Aim: Copy out the items word for word, starting at the very first one and ending at the line that contains "I will coord(55,19).", with both ends included.

Dataset extract:
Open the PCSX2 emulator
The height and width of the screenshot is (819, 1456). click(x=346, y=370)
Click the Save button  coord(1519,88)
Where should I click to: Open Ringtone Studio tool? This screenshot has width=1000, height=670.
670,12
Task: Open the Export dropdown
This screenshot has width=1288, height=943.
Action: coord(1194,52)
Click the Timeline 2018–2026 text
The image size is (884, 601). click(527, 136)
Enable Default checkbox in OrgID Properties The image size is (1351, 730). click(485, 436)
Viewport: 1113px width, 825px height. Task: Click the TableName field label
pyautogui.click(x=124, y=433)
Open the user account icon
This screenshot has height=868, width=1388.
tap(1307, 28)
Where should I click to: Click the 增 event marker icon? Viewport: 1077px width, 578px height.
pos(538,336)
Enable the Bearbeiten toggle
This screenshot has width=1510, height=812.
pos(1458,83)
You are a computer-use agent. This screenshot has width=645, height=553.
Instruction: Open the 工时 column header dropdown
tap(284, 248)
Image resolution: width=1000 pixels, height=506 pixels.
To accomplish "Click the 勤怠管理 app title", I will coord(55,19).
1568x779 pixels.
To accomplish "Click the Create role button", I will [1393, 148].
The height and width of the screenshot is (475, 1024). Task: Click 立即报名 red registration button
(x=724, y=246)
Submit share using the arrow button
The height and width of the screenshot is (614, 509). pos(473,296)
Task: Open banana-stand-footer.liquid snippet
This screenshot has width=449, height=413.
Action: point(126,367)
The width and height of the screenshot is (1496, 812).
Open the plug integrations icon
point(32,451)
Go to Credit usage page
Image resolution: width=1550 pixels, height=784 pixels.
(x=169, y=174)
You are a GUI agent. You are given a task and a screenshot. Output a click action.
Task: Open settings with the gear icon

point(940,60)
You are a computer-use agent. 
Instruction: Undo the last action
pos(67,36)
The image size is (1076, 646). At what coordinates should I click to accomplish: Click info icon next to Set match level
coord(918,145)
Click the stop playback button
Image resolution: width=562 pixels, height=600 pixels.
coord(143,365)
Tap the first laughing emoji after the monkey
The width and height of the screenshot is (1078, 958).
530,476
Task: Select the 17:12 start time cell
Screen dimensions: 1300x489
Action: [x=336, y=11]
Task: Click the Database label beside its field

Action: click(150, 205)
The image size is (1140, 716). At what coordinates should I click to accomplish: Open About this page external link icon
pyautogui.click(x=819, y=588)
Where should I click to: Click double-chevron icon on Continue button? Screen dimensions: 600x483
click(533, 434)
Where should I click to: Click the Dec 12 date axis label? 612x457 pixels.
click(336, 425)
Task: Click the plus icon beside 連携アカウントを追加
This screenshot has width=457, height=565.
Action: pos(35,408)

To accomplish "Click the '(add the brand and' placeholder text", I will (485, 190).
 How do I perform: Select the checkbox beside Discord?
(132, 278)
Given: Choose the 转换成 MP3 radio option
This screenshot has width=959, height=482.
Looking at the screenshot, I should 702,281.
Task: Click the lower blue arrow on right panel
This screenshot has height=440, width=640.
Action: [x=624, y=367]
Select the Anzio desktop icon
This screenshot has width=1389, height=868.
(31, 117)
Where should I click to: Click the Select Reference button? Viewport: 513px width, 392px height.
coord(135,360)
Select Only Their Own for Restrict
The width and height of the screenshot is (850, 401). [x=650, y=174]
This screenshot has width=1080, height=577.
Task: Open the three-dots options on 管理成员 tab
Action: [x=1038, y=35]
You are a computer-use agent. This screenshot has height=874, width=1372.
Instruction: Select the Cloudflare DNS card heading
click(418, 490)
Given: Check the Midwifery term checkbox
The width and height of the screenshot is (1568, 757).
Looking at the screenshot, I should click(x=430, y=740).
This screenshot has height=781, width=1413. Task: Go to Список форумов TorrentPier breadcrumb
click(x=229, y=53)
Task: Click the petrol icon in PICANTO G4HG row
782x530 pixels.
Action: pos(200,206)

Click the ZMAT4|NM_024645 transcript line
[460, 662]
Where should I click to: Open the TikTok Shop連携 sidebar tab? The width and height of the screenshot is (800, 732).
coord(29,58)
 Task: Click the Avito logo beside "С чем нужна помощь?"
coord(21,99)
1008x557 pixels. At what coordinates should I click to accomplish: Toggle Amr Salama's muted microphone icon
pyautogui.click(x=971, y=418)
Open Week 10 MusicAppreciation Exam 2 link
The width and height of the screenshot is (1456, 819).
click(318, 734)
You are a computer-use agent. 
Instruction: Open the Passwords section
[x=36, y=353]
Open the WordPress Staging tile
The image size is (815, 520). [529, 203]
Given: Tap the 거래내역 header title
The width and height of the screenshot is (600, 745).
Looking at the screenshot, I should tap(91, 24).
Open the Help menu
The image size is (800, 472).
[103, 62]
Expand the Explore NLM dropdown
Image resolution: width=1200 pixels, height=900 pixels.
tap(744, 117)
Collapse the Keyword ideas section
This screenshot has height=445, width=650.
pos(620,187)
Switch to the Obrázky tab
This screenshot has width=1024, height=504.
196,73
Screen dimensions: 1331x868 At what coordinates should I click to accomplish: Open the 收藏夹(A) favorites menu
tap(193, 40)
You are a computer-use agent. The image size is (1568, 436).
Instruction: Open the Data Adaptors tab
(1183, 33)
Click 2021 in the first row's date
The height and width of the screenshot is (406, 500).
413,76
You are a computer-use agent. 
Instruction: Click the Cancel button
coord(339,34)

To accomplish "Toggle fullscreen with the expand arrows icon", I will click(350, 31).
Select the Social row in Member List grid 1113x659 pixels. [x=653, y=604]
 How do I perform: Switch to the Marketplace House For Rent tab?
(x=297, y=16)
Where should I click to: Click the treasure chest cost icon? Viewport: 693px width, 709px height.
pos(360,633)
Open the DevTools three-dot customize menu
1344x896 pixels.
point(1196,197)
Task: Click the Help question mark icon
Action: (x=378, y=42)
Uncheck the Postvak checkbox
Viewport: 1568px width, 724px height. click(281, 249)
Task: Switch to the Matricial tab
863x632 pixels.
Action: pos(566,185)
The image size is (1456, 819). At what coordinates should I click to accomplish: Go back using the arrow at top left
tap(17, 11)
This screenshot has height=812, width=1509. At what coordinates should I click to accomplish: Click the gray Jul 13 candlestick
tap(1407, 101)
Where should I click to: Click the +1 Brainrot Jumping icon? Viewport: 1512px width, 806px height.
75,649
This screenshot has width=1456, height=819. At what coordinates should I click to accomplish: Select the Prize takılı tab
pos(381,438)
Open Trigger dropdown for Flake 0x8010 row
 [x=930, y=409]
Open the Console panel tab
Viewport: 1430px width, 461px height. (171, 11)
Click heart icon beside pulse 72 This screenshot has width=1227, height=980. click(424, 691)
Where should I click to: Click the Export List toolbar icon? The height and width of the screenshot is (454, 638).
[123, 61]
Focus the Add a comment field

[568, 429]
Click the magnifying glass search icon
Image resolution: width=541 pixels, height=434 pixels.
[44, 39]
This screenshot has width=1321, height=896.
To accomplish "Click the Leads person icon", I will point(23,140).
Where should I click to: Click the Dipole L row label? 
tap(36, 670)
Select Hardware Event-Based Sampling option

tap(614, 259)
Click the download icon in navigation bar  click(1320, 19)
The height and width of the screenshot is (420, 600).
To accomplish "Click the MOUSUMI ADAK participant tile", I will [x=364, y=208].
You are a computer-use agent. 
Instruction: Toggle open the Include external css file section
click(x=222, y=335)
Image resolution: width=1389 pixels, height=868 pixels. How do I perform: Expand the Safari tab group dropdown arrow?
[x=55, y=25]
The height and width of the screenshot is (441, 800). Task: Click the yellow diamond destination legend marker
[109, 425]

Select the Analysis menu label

Final result:
Open the PCSX2 emulator
The height and width of the screenshot is (819, 1456). click(x=346, y=370)
Click the Save button  coord(1519,88)
Where should I click to: Open Ringtone Studio tool? This screenshot has width=1000, height=670.
670,12
Task: Open the Export dropdown
This screenshot has width=1288, height=943.
Action: coord(1194,52)
Click the Timeline 2018–2026 text
The image size is (884, 601). click(527, 136)
Enable Default checkbox in OrgID Properties The image size is (1351, 730). click(485, 436)
Viewport: 1113px width, 825px height. Task: Click the TableName field label
pyautogui.click(x=124, y=433)
Open the user account icon
This screenshot has height=868, width=1388.
tap(1307, 28)
Where should I click to: Click the 增 event marker icon? Viewport: 1077px width, 578px height.
pos(538,336)
Enable the Bearbeiten toggle
This screenshot has width=1510, height=812.
pos(1458,83)
You are a computer-use agent. This screenshot has width=645, height=553.
Instruction: Open the 工时 column header dropdown
tap(284, 248)
Image resolution: width=1000 pixels, height=506 pixels.
To accomplish "Click the 勤怠管理 app title", I will coord(55,19).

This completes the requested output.